One company is testing a kind of hovering go kart. Another is working on sky taxis. A third has already reimagined the parking lot.
All over the world, startups and entrenched manufacturers alike are getting into the flying-car game, each with the goal of taking us where we want to go, faster than we ever thought possible. More than 50 years after The Jetsons left humans craving a speedy sky commute, there’s finally a real-life revolution happening in the realm of personal flight.
“This is about getting your time back,” says Carter Reum, an entrepreneur and one of the early investors in Kitty Hawk, a flying car company started by Google’s Larry Page.
One of the first things you notice about flying-car prototypes is that they don’t look much like cars at all. One model seems like a scaled up quadcopter drone, while another looks like an outrigger canoe with propellers; yet another is reminiscent of a dragonfly that mated with a Cessna. Geoff Spedding, a professor of aerospace and mechanical engineering at the University of Southern California, is pleased by the design diversity. “It’s not exciting to look at yet another aircraft, or yet another helicopter, but all these are somewhere in between,” he says.

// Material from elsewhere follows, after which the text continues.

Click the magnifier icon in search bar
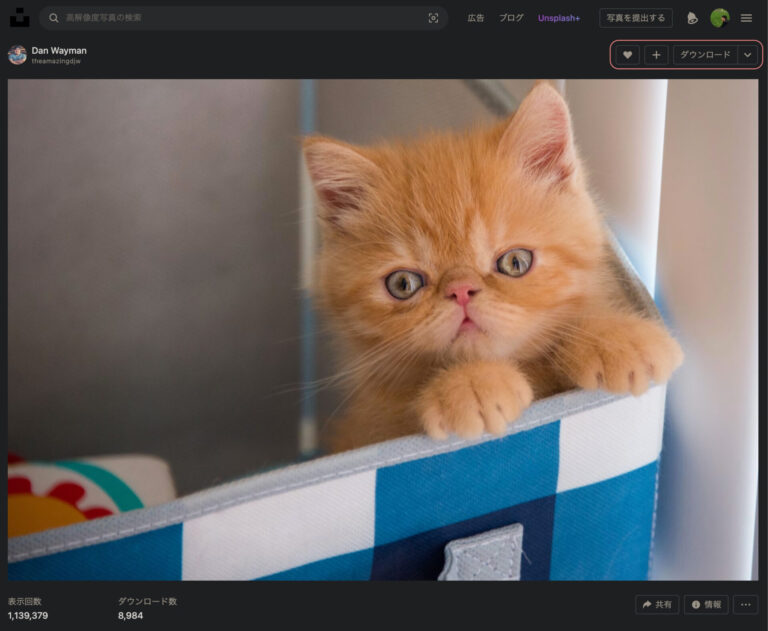The image size is (768, 631). coord(53,18)
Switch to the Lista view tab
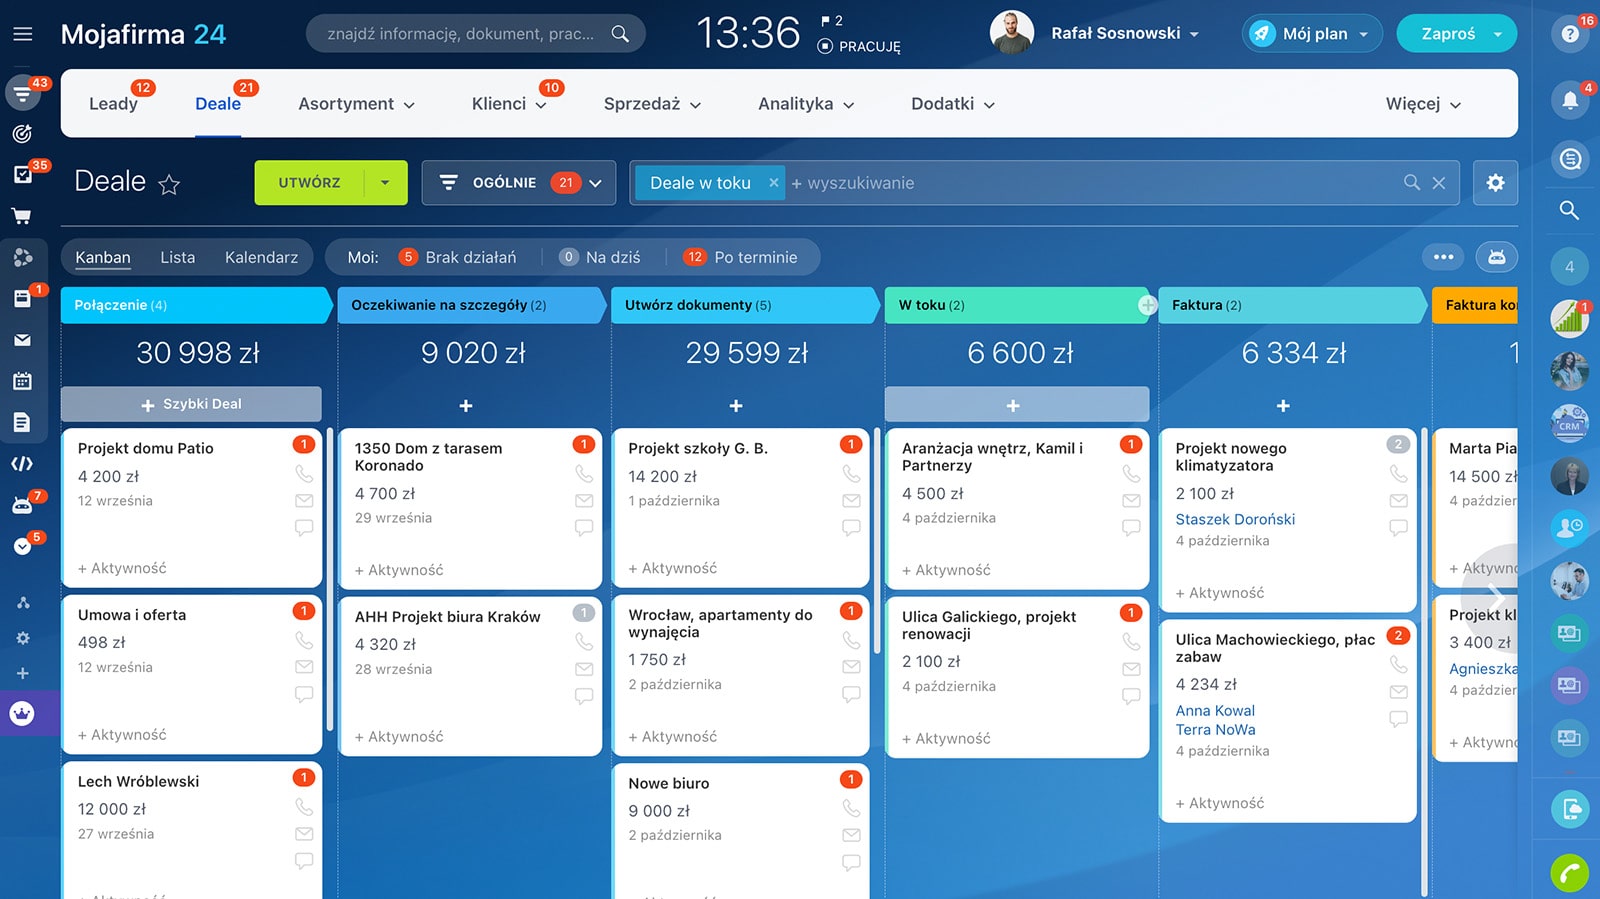Viewport: 1600px width, 899px height. click(177, 257)
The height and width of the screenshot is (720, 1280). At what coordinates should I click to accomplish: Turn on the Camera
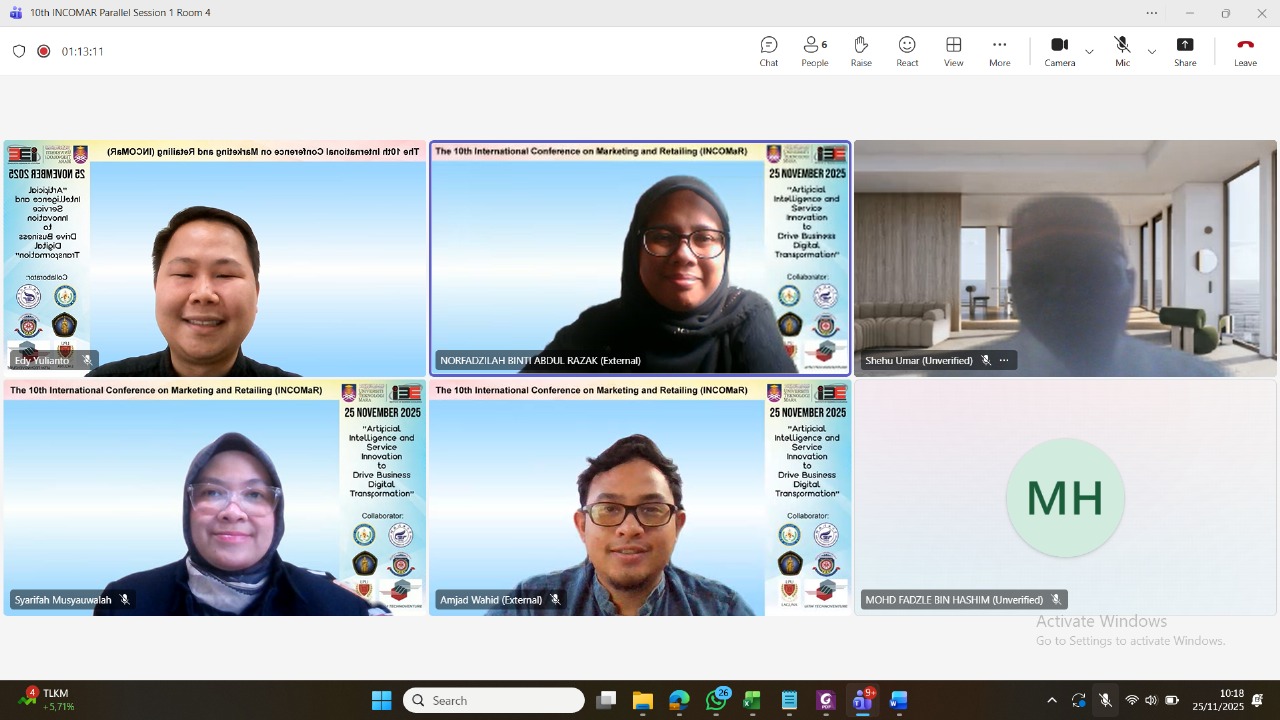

Last January, on a small airfield in Pendleton, Oregon, a company called A³ test-flew a vehicle known as Vahana. A³ is the Silicon Valley outpost of European aerospace giant Airbus, and has conducted more than 30 test flights to date, using a variety of Vahana designs. Project leader Zach Lovering told Quartz that the company hopes to have sky taxis operating within five years.
Spedding thinks that’s too soon. It’s not that the technical hurdles are so high, he says, although they are formidable. Rather, a combination of the regulatory environment and the public’s perception of risk makes it unlikely that flying cars will become ubiquitous anytime soon. He’s not alone: While many agree that flying cars are no longer an if but a when, no one seems to agree on when that when will be.
For ride-sharing company Uber, which is depending on outside developers to design its flying taxi of the future, the goal is five years. At an Uber Elevate conference in May, the company also announced grand plans for a series of “sky ports,” many of which would mostly be built on existing infrastructure like shopping malls and parking lots.
“We think the technology is here to do it now,” says Eric Allison, Uber’s head of aviation programs. “It doesn’t need a kind of big quantum leap in anything. It just needs a really clear system level thinking to put this together.”
The emergence of so many new vehicles is the result of several major technological advances in recent decades. Composite materials such as carbon fiber make for lighter, stronger aircraft than ever before. Better lithium battery technology allows vehicles to be powered electrically, rather than by gasoline. Computer algorithms are removing the difficulties of learning to fly, and, in some cases, leading to vehicles that will fly themselves.
Perhaps the biggest technological hurdle still to overcome is the battery. Most of the new flying-car prototypes are being designed to move using electric propulsion. While numerous test flights have been conducted with battery-powered engines, experts say that they still fall short of the power needed to fly a car for any meaningful distance.
Then there’s the matter of safety. To make flying cars a reality in the US, the Federal Aviation Administration (FAA), which is charged with overseeing the safety of all civilian flights, will have to implement rigorous new rules for where and how these vehicles can move through US airspace. Those efforts are currently underway, but the FAA says it’s in no hurry.
“We’re the safety regulators; we’re going to come at this from a safety perspective,” acting FAA administrator Dan Elwell told flying-car enthusiasts at the Uber Elevate conference in May. “When you put passengers on autonomous vehicles, as opposed to delivering a package, you introduce a much, much higher bar you need to get over.”
In the early days of aviation, crashes involving mass fatalities were relatively common, but that didn’t shut down the airline industry. Today things are different. The uproar over a small number of deaths from accidents involving self-driving cars reveals how risk-averse much of the general public can be when it comes to new technologies. “It’s inevitable [that there will be accidents], and the question is whether the nascent industry will be allowed to go through that standard phase or not,” says Spedding. “It could be that our concern for safety will strangle innovation.”
For now, none of this is stopping the momentum of those keen to make flying cars a reality. In July, at a lakeside facility outside Las Vegas, engineers and onlookers watched the test flight of a flying vehicle called the Flyer, built by Kitty Hawk. The small one-seater lifted off with a pilot inside and performed elegant aerial pirouettes in the scorching desert air. Among those present, there was a palpable feeling that something new, and potentially magnificent, was happening before our eyes.
“It’s incredibly ambitious,” Todd Reichert, Kitty Hawk’s lead engineer, said of humanity’s centuries-old dream of flying cars. “It will take time, and this is the first step.”